» Set task: Collect every line of the records that contains the word "perform" and copy each of those lines in full.

» Entries shown:
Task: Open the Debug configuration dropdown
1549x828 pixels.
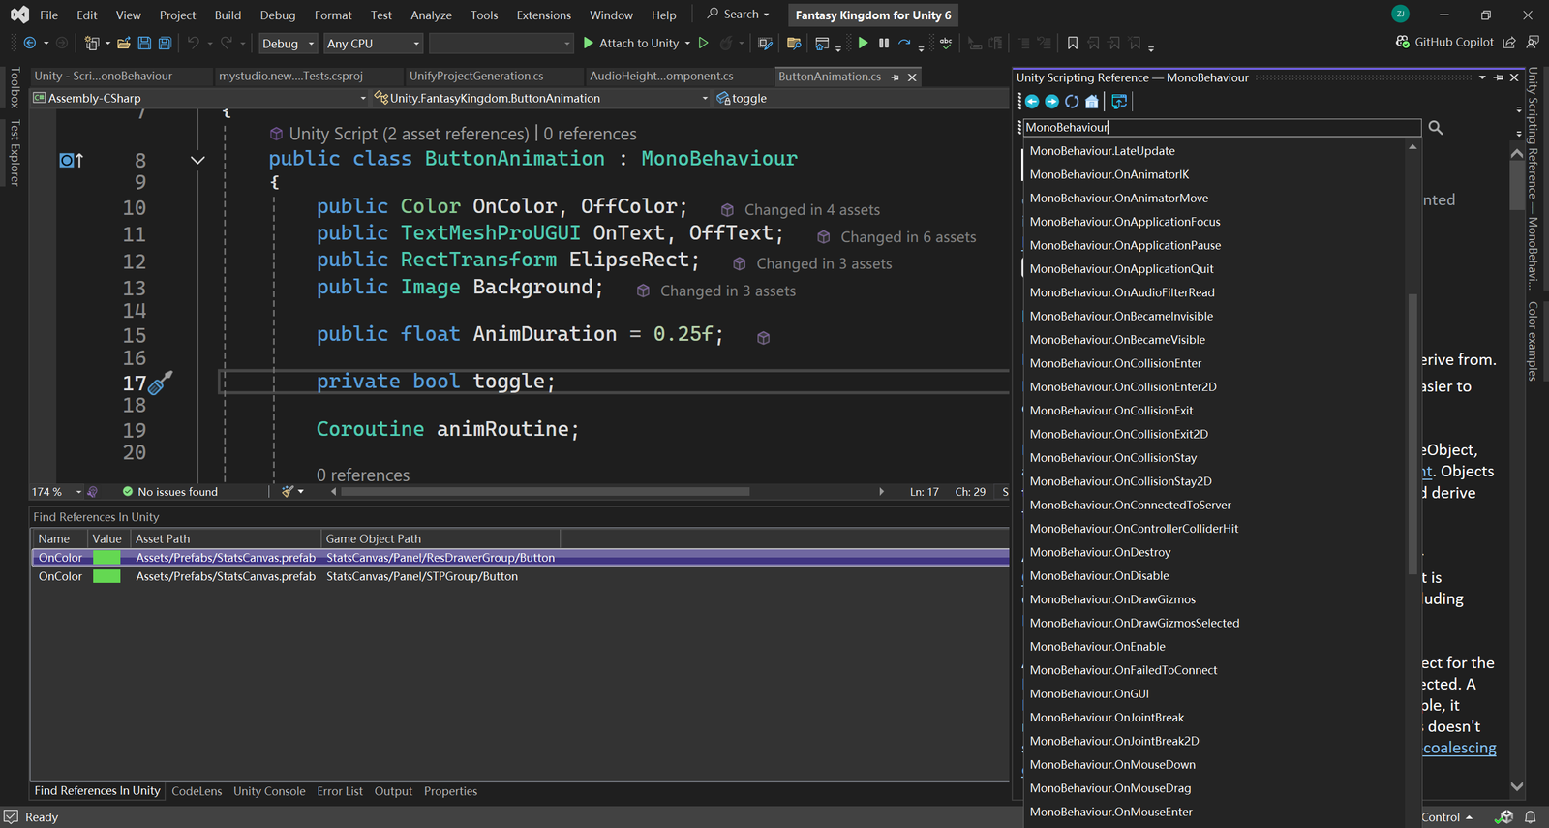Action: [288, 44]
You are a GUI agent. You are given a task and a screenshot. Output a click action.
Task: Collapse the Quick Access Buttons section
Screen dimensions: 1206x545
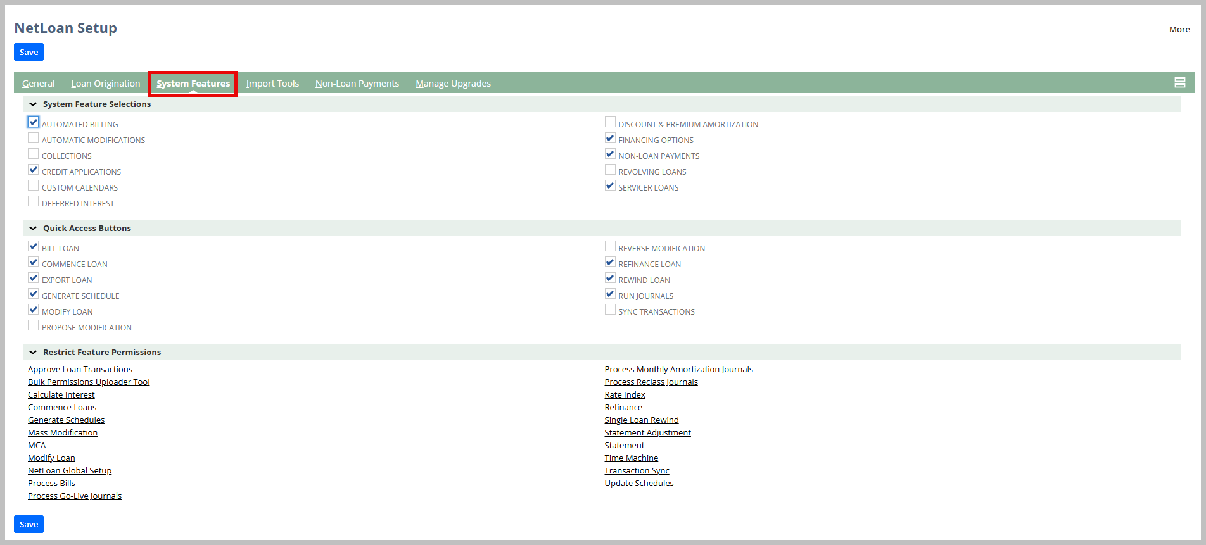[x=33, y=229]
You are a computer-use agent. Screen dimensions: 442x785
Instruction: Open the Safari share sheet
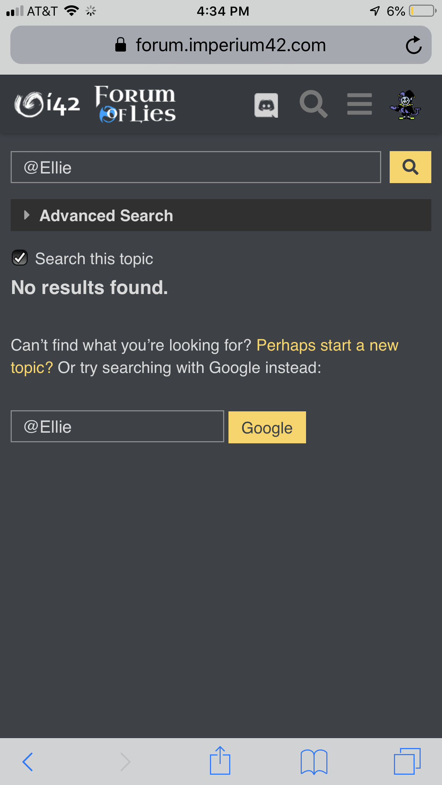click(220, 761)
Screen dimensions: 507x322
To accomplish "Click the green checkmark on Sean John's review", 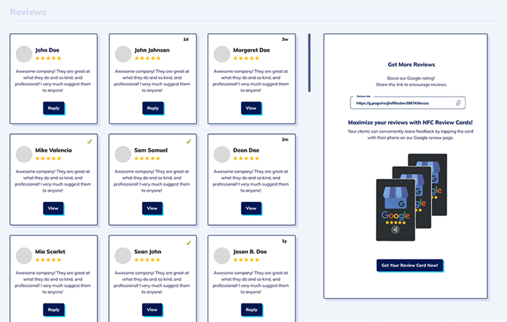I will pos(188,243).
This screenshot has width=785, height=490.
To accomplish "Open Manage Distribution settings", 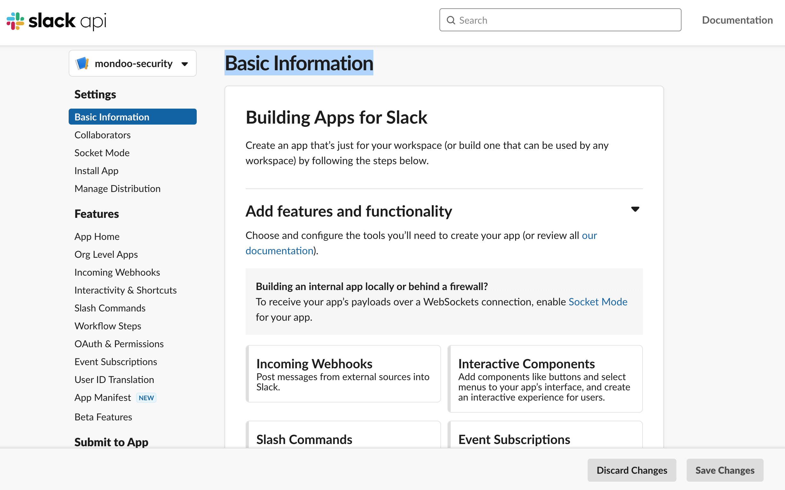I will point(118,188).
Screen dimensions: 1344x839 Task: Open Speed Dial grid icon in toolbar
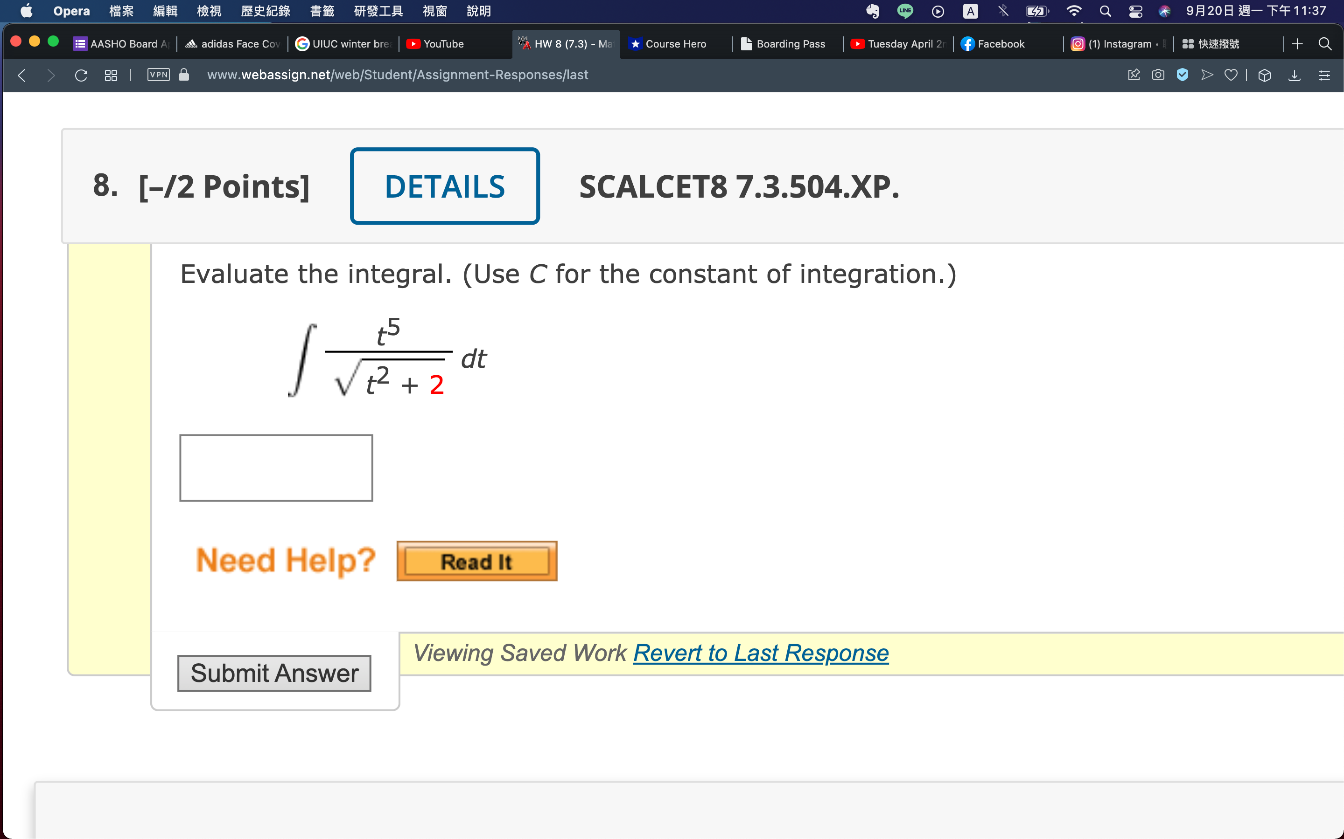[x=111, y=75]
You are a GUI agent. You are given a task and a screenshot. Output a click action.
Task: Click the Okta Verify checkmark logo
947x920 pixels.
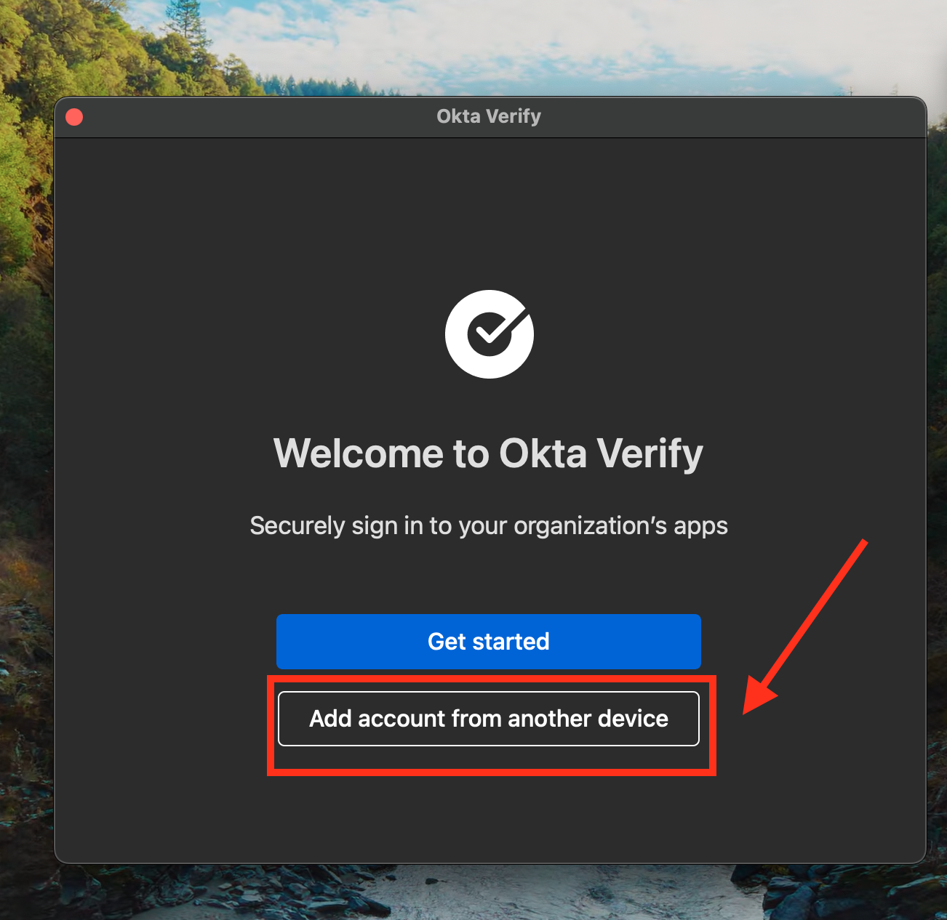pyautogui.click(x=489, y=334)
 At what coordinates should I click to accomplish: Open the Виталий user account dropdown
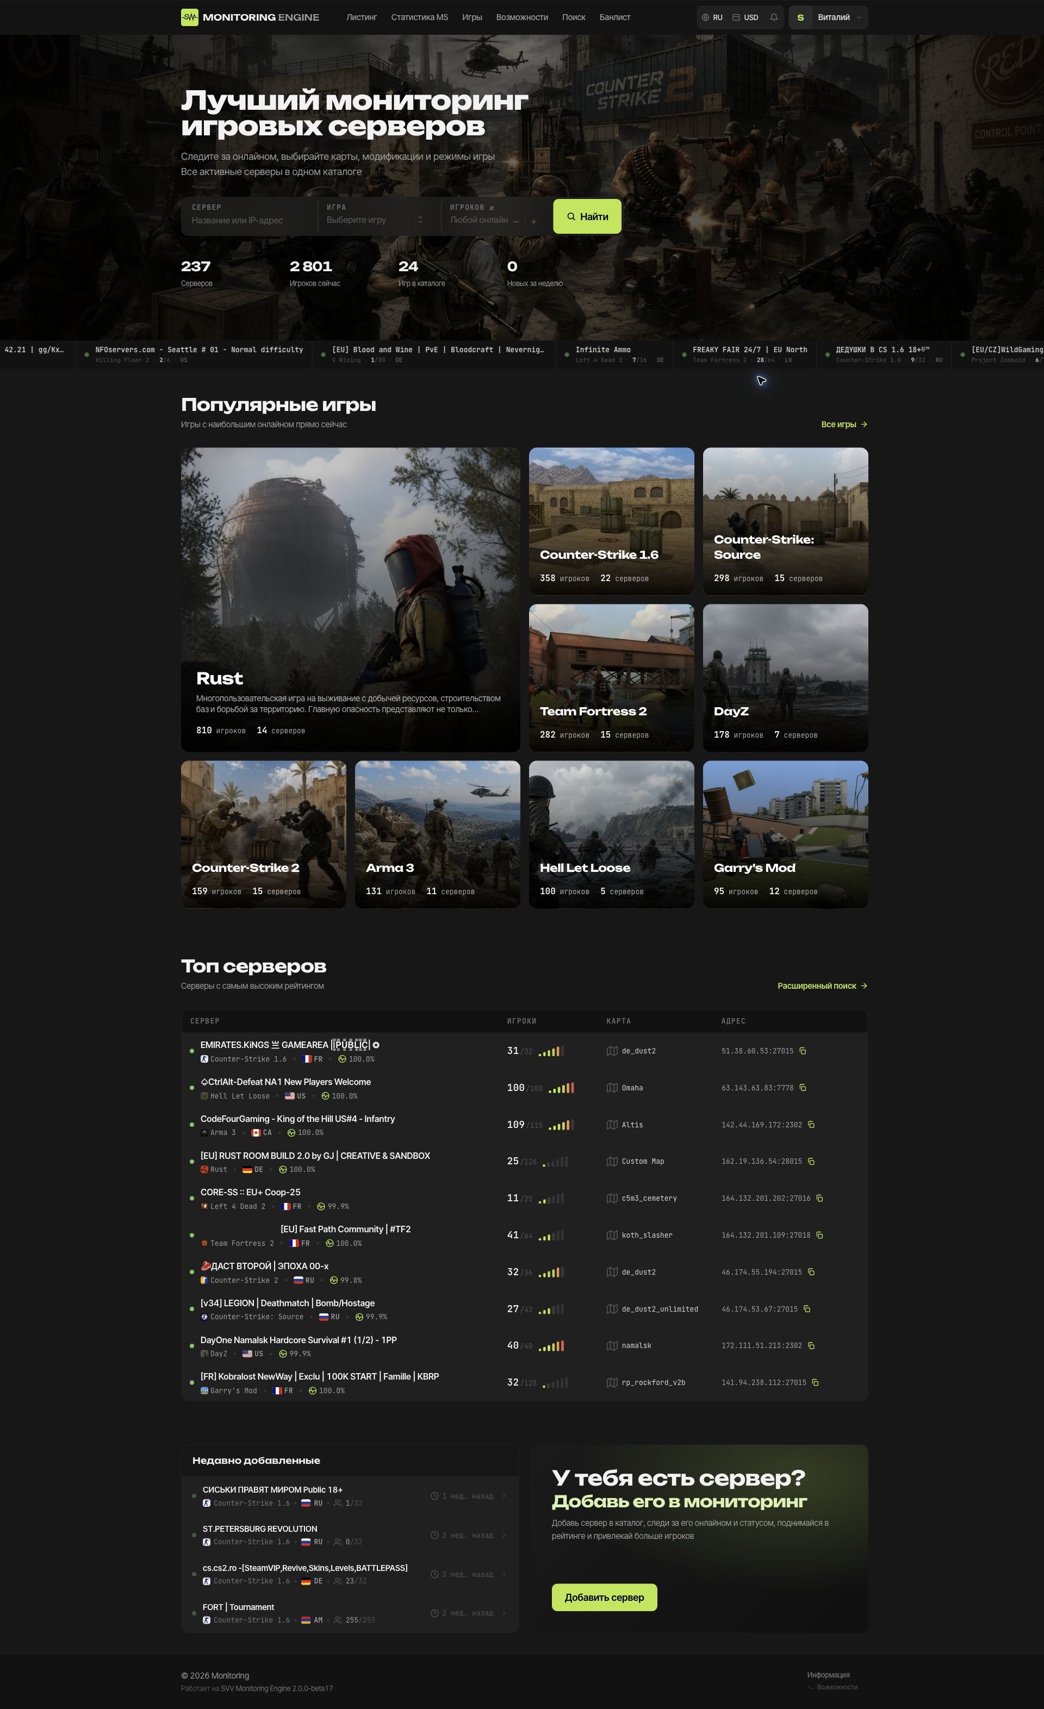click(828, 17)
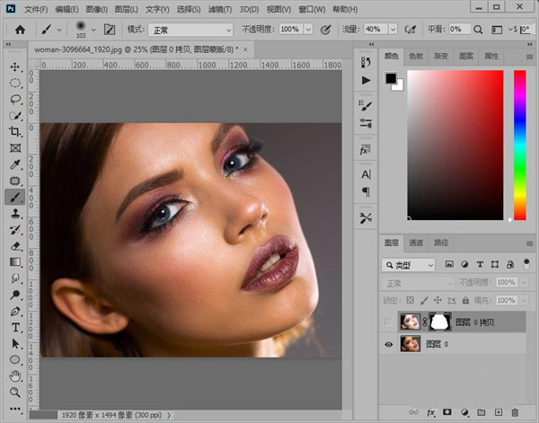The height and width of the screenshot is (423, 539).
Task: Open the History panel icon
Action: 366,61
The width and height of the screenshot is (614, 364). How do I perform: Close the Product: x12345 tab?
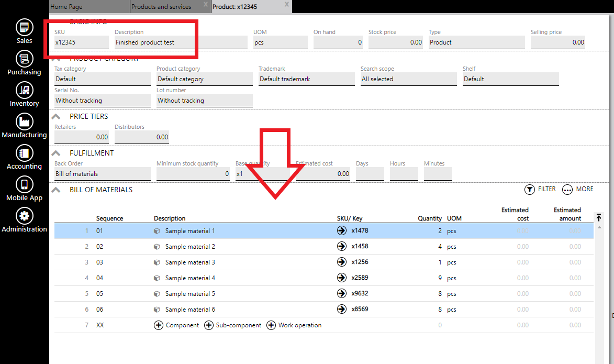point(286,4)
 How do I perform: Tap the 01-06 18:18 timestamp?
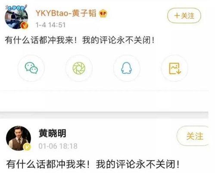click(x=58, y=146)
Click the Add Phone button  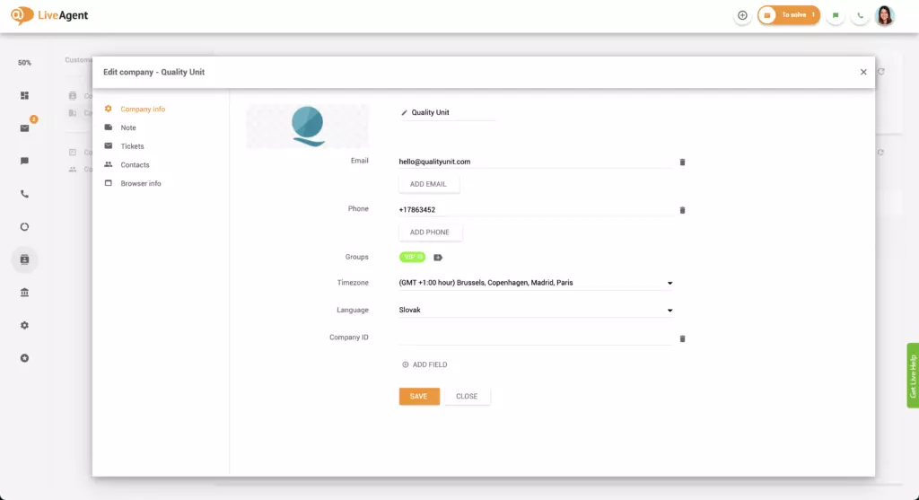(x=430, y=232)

» Written answer:
The width and height of the screenshot is (614, 364). How do I perform: Close the Product: x12345 tab?
 How do I perform: Tap the 01-06 18:18 timestamp?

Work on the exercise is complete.